| GOAL OF THE EXERCISE |
Answer these questions from the passage on structured exception handling below, one per line:
(a) Which issue does the writer say was already mentioned?
(b) In a double free, where is the application likely to crash if the function is not wrapped in SEH?
(c) What happens on the next attempt to allocate memory on another thread?

| ARTICLE |

==========

Structured exception handling is in many ways far worse than C++ exceptions.  There are multiple ways that structured exception handling can truly mess up an application.  I’ve already mentioned the guard page exception issue.  But the problem goes further than that.  Consider what happens if you’re using SEH to ensure that your application doesn’t crash.  What happens when you have a double free?  If you don’t wrap the function in SEH, then it’s highly likely that your application will crash in the heap manager.  If, on the other hand, you’ve wrapped your functions with try/except, then the crash will be handled.  But the problem is that the exception caused the heap code to blow past the release of the heap critical section – the thread that raised the exception still holds the heap critical section. The next attempt to allocate memory on another thread will deadlock your application, and you have no way of knowing what caused it.

==========

| DATA |
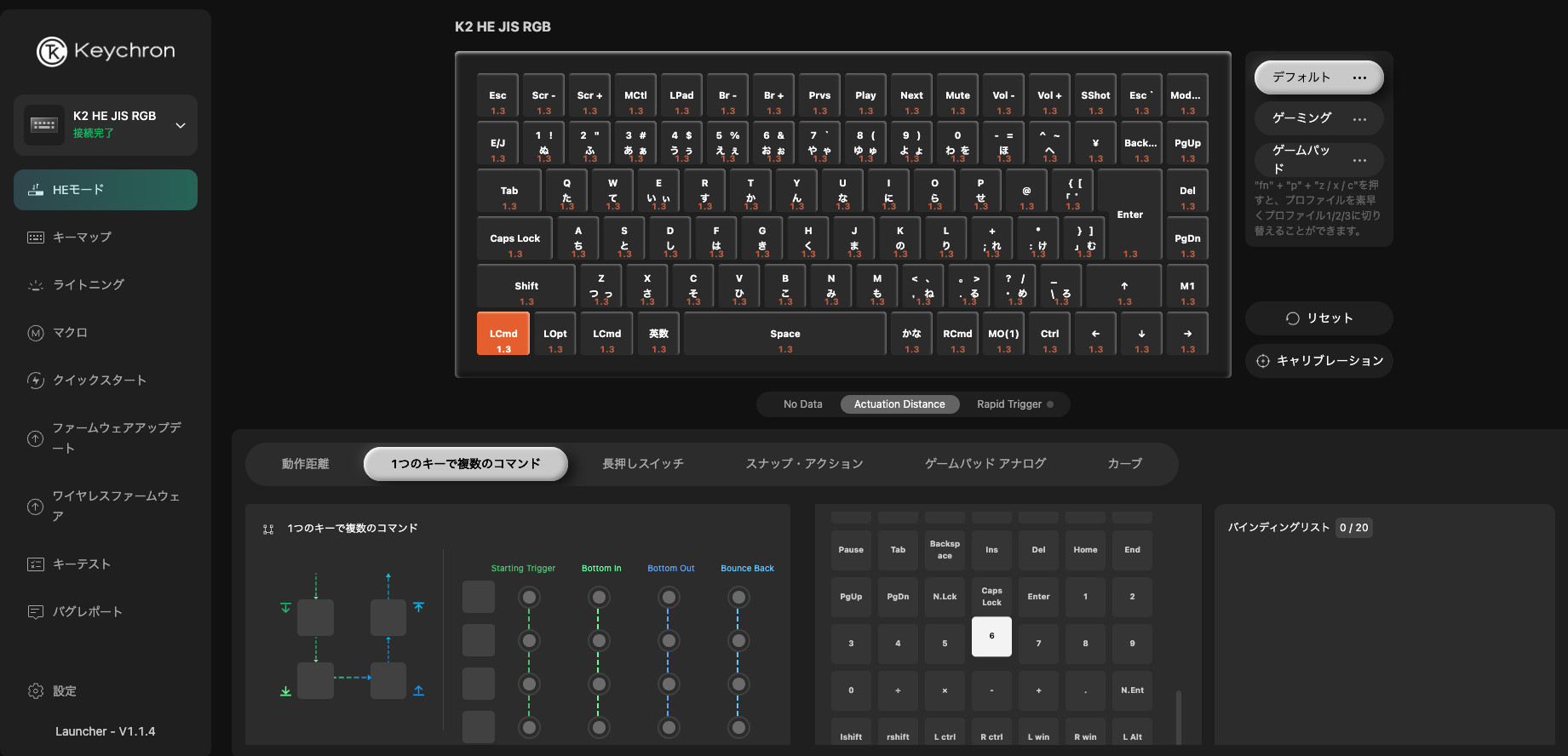
Task: Expand the K2 HE JIS RGB device dropdown
Action: pos(181,125)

==========

| PROBLEM SOLUTION |
(a) The guard page exception issue.
(b) In the heap manager.
(c) It deadlocks the application.